Remote Procedure Call (RPC) interfaces, used in distributed systems like Amoeba [#!Amoeba:IEEE!#,#!Amoeba:CACM!#], have a much more concrete character than local procedure call interfaces in traditional systems. Because clients and servers may run on different machines, with possibly different word size, byte order, etc., much care is needed to describe interfaces exactly and to implement them in such a way that they continue to work when a client or server is moved to a different machine. Since machines may fail independently, error handling must also be treated more carefully.
A common approach to such problems is to use a stub generator. This is a program that takes an interface description and transforms it into functions that must be compiled and linked with client and server applications. These functions are called by the application code to take care of details of interfacing to the system's RPC layer, to implement transformations between data representations of different machines, to check for errors, etc. They are called `stubs' because they don't actually perform the action that they are called for but only relay the parameters to the server [#!RPC!#].
Amoeba's stub generator is called AIL, which stands for Amoeba Interface Language [#!AIL!#]. The first version of AIL generated only C functions, but an explicit goal of AIL's design was retargetability: it should be possible to add back-ends that generate stubs for different languages from the same interface descriptions. Moreover, the stubs generated by different back-ends must be interoperable: a client written in Modula-3, say, should be able to use a server written in C, and vice versa.
This interoperability is the key to the success of the marriage between AIL and Python. Python is a versatile interpreted language developed by the first author. Originally intended as an alternative for the kind of odd jobs that are traditionally solved by a mixture of shell scripts, manually given shell commands, and an occasional ad hoc C program, Python has evolved into a general interactive prototyping language. It has been applied to a wide range of problems, from replacements for large shell scripts to fancy graphics demos and multimedia applications.

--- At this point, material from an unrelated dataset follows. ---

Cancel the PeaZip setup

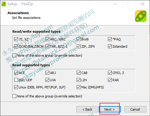pyautogui.click(x=135, y=109)
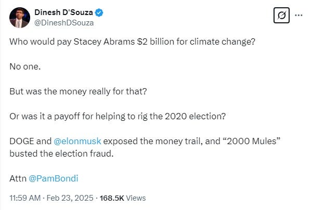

One of Python's strengths is the ability for the user to type in some code and immediately run it: no compilation or linking is necessary. Interactive performance is further enhanced by Python's concise, clear syntax, its very-high-level data types, and its lack of declarations (which is compensated by run-time type checking). All this makes programming in Python feel like a leisure trip compared to the hard work involved in writing and debugging even a smallish C program.

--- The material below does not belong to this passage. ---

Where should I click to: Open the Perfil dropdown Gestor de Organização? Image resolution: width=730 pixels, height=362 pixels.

It should be clear by now that Python will be the ideal tool to test servers and their interfaces. Especially during the development of a complex server, one often needs to generate test requests on an ad hoc basis, to answer questions like ``what happens if request X arrives when the server is in state Y,'' to test the behavior of the server with requests that touch its limitations, to check server responses to all sorts of wrong requests, etc. Python's ability to immediately execute `improvised' code makes it a much better tool for this situation than C.
The link to AIL extends Python with the necessary functionality to connect to arbitrary servers, making the server testbed sketched above a reality. Python's high-level data types, general programming features, and system interface ensure that it has all the power and flexibility needed for the job.
One could go even further than this. Current distributed operating systems, based on client-server interaction, all lack a good command language or `shell' to give adequate access to available services. Python has considerable potential for becoming such a shell.